Krebserregender Farbstoff Red Dye No. 3 in den USA verboten, in der Türkei jedoch leicht erhältlich
Während die USA den Lebensmittelfarbstoff Red Dye No. 3 (E 127/Erythrosin), der nachweislich bei Tieren Krebs verursacht, verboten haben, wird dieser Stoff in der Türkei weiterhin verwendet und ist sogar problemlos über das Internet zu beziehen. Experten für Lebensmittelsicherheit weisen auf die Gesundheitsrisiken dieses Farbstoffs hin und betonen, dass Etiketten sorgfältig gelesen werden sollten.
Die US-amerikanische Lebensmittelüberwachungs- und Arzneimittelbehörde (FDA) hat die Verwendung des Lebensmittelfarbstoffs Red Dye No. 3 (E 127/Erythrosin), der nachweislich bei Tieren Krebs verursacht, in Lebensmitteln, Nahrungsergänzungsmitteln und Medikamenten verboten. Dieses Verbot gewährt Herstellern eine Übergangsfrist bis Januar 2027 für Lebensmittelprodukte und bis Januar 2028 für Arzneimittel.

WAS IST RED DYE NO. 3?
Erythrosin ist ein synthetischer, aus Erdöl gewonnener Lebensmittelfarbstoff, der eine leuchtend kirschrote Farbe verleiht.

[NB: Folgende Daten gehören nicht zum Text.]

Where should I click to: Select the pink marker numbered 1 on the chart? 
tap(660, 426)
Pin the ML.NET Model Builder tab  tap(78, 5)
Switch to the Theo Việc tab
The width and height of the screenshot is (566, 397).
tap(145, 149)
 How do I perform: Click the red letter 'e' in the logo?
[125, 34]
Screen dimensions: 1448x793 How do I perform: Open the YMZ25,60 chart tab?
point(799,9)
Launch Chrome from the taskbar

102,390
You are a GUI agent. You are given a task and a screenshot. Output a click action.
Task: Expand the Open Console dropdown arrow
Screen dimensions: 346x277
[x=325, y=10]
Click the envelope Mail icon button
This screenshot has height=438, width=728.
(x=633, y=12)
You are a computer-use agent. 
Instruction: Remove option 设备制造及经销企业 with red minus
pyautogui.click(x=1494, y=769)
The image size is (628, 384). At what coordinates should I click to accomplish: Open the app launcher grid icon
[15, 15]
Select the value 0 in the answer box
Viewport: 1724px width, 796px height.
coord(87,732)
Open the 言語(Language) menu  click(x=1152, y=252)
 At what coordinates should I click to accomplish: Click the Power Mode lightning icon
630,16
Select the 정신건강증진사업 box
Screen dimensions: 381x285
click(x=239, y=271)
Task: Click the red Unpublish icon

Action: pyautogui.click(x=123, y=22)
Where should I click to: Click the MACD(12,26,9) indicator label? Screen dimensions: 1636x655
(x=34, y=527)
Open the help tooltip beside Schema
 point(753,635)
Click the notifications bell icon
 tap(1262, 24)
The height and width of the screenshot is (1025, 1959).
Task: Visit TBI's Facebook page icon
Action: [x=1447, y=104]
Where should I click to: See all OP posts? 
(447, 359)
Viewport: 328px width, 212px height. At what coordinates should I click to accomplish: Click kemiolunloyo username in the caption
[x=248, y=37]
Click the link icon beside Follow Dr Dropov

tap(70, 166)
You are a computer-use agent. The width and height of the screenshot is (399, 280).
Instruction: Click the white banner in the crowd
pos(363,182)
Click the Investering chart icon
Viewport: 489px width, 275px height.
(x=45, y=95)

In der Türkei ist dieser Stoff als E 127 bekannt und wird häufig verwendet in:
Cocktailkirschen,
Kirschbonbons,
Tiefkühldesserts,
Kuchen, Torten und Cupcakes.
Zudem kann er in einigen oral einzunehmenden Medikamenten enthalten sein.

GESUNDHEITSRISIKEN
Untersuchungen der FDA haben gezeigt, dass Erythrosin bei männlichen Laborratten Krebs verursacht. Zudem gibt es Bedenken, dass es bei Kindern Hyperaktivität auslösen könnte. Aus diesen Gründen wurde der Stoff nach den USA auch in Japan, Australien und den Ländern der Europäischen Union verboten oder eingeschränkt.
DIE SITUATION IN DER TÜRKEI
In der Türkei beschränkt die Lebensmittelgesetzgebung die Verwendung von Erythrosin lediglich auf Cocktailkirschen und Kirschbonbons. Dennoch ist es möglich, auf dem Markt andere Produkte zu finden, die Erythrosin enthalten. Darüber hinaus ist der Farbstoff Erythrosin problemlos über das Internet erhältlich.
Der Experte für Lebensmittelsicherheit Bülent Şık weist darauf hin, dass dies ein großes Problem darstellt:
"Der Verkauf jeglicher Lebensmittelzusatzstoffe über das Internet, insbesondere solcher, die ein Gesundheitsrisiko bergen, muss unterbunden werden. Selbst wenn es gesetzliche Beschränkungen gibt, stellt der leichte Zugang zu diesen Produkten ein ernstes Problem für die öffentliche Gesundheit dar."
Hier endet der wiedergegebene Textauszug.